Die Podiumsdiskussion war eingebettet in das 2. Landesgeschichtsforum, zu dem die Bayerische Landeszentrale für politische Bildungsarbeit und das Kulturreferat Nürnbergs gemeinsam mit zahlreichen Organisationen eingeladen hatten. Gestern und heute konnten Interessierte in der Noris die „Zeitmaschine“ besteigen und in rund 60 Veranstaltungen mit Experten an historischen Orten das Heute als Ergebnis des Gestern wahrnehmen.
Für Kultusminister Spaenle, selbst Landeshistoriker und Initiator der „Zeitmaschine“, prägt die Geschichte einer Region stark das Selbstbewusstsein der Menschen. „Auf dem Wissen über das eigene Gestern können Menschen Entscheidungen treffen - für die Zukunft.“ „Das Wissen, wo eine Person herkommt und wo sie steht, ist für den mündigen Staatsbürger in einer weltweit vernetzten Gesellschaft zentral.“ Heimat gebe vielen Menschen Kraft“, führte er aus. Dabei dürfe Heimat nicht verengt nur auf das eigene Dorf oder die Stadt, etwa Nürnberg oder München, bezogen werden, sondern müsse weiter gefasst werden, auch auf Bayern, Deutschland und Europa. Viele Länder gehen mittlerweile ebenso wie Bayern selbstbewusst mit ihrer regionaler Identität um, etwa Sachsen und Baden-Württemberg. Dabei dürfen aber nicht einzelne Phasen der eigenen Geschichte und Kultur ausgeklammert werden.
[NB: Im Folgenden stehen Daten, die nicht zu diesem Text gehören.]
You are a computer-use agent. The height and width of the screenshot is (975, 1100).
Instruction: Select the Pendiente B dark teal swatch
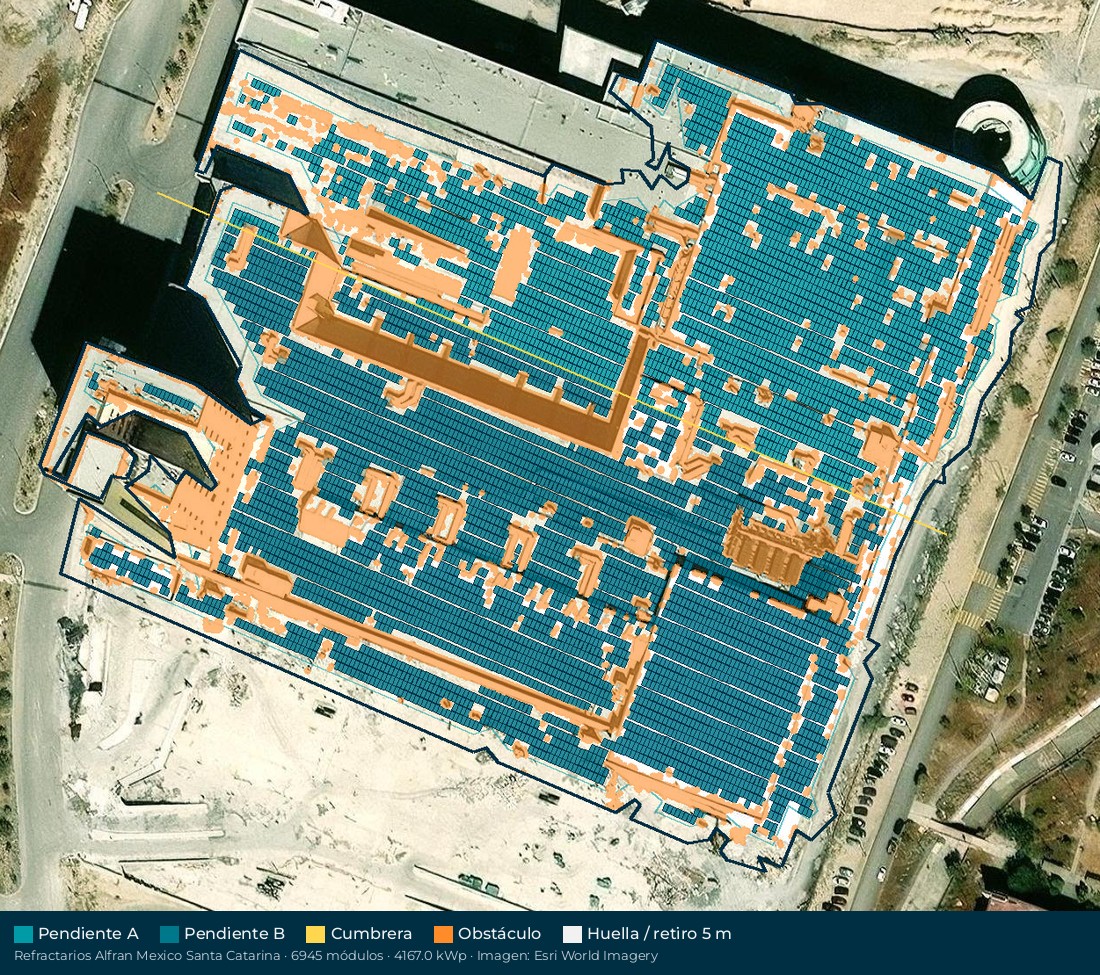coord(169,934)
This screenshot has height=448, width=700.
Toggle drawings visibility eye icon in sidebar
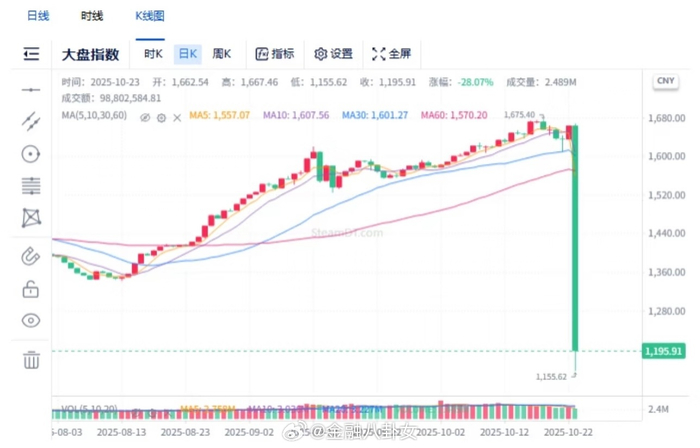point(31,321)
„Kein Medien kann das Lernen vor Ort ersetzen“
Kulturreferentin Julia Lehner: schilderte ihren Zugang zu Heimat und Geschichte. „In Nürnberg war Heimat selbstverständlich, es gab die Häuser, um die sich Geschichten rankten“, so die Historikerin zu ihrer Kindheit. Geschichte und Heimat würden in Nürnberg an außerschulischen Lernorten sichtbar und bereits den Grundschülern nahe gebracht, richtete sie den Blick auf die Kulturarbeit der Stadt. Das Kulturreferat verstehe sich als Dienstleister für Schulen, die Museen zeigen den historisch-genetischen Fingerabdruck verschiedener Zeiten, Personen und Entwicklungen. Das kulturpädagogische Zentrum stehe in engem Kontakt mit Lehrkräften. Für die Kulturreferentin „kann kein Medium das Lernen vor Ort ersetzen“.
Der Bund interpretiert die Kultur durch eine Initiative national neu
Ferdinand Kramer, Leiter des Instituts für Bayerische Geschichte der Ludwig-Maximilians-Universität München, richtete sein Augenmerk auf den Wandel der kulturellen Identitäten. Die Bundesrepublik entfalte derzeit eine enorme nationale Kulturidentitätsinitiative und deute damit für die Bürger Geschichte neu. Die Identitätsentwicklungen, die sich für die Menschen vor Ort und in ihren Regionen ergeben hätten, würden dabei massiv tangiert – im Positiven wie im Negativen. Da Identifikationsmuster das Handeln veränderten und umgekehrt das Handeln Rückwirkungen auf die Identität habe, bleibe diese Initiative nicht ohne Folgen. Der Landeshistoriker begrüßte es deshalb, dass der Freistaat von sich aus ein Kulturportal Bayern, ein Landesgeschichtsforum und ein Bayerisches Museum initiiere. Die Länder müssen für Kramer intensiv über moderne Identitätspolitik nachdenken – „offen zur Welt, aber wissend um das kulturelle Erbe und verantwortlich für das Gemeinwesen“. Dabei warnte Kramer vor einer seichten Kost im Sinne eines „mia san mia“. Für ihn umfasst eine Identitätspolitik neben emotionalen Aspekten auch viele rationale Elemente.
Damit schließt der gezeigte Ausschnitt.